What you have to do: In the text below on critical difference diagrams, list every variable with an all-capital name that is assigned a value.

# Calculating and Visalizing Significance Tests

Creates "Critical Difference" diagrams (cd diagrams) for the results of the experiments that use Wilcoxon signed-rank test for significance testing. Based on https://github.com/hfawaz/cd-diagram by Hassan Fawaz.

In [1]:
import shutil
from ast import literal_eval

import pandas as pd

Load the results from the csv file and reformat them to the format required by cd-diagram scripts.

In [2]:
RESULTS_CSV = "./../../results.csv"
EVALUATION_RESULTS_CSV = "./../../evaluation_results.csv"

IMAGES_SAVE_FOLDER = "./../../latex/cdd"

In [3]:
USE_CDD_LABELS = False

In [4]:
evaluation_data_df = pd.read_csv(EVALUATION_RESULTS_CSV)

Supplied information:
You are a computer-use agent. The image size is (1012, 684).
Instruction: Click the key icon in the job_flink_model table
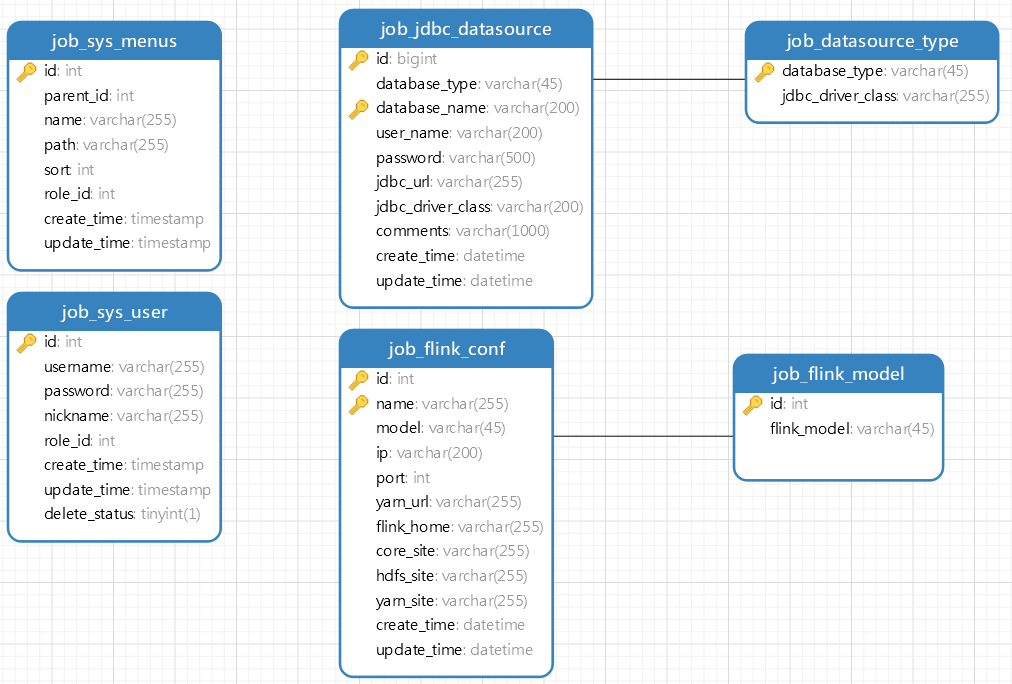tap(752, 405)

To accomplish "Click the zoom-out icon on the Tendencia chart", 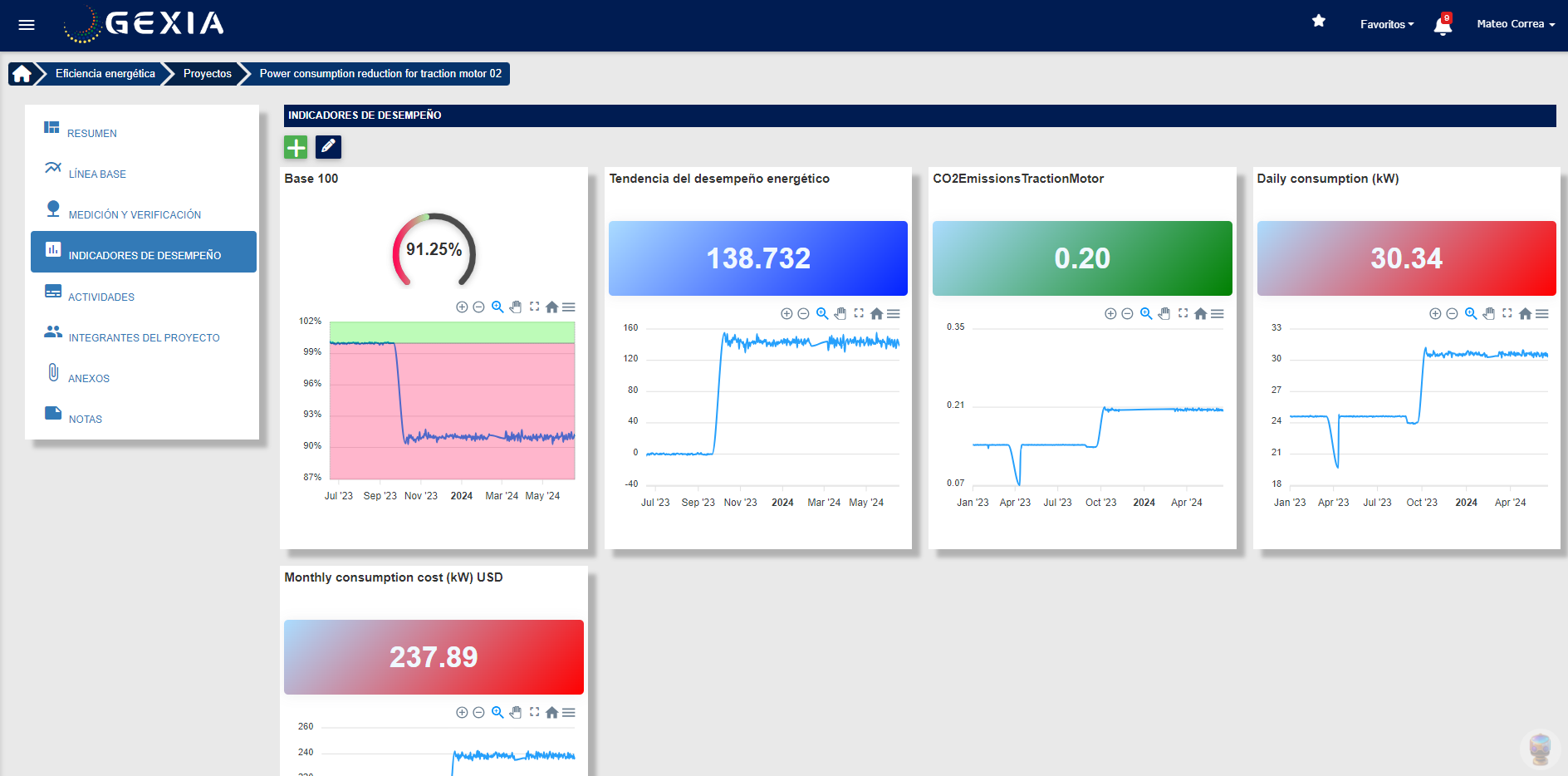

Output of the exercise:
RESULTS_CSV
EVALUATION_RESULTS_CSV
IMAGES_SAVE_FOLDER
USE_CDD_LABELS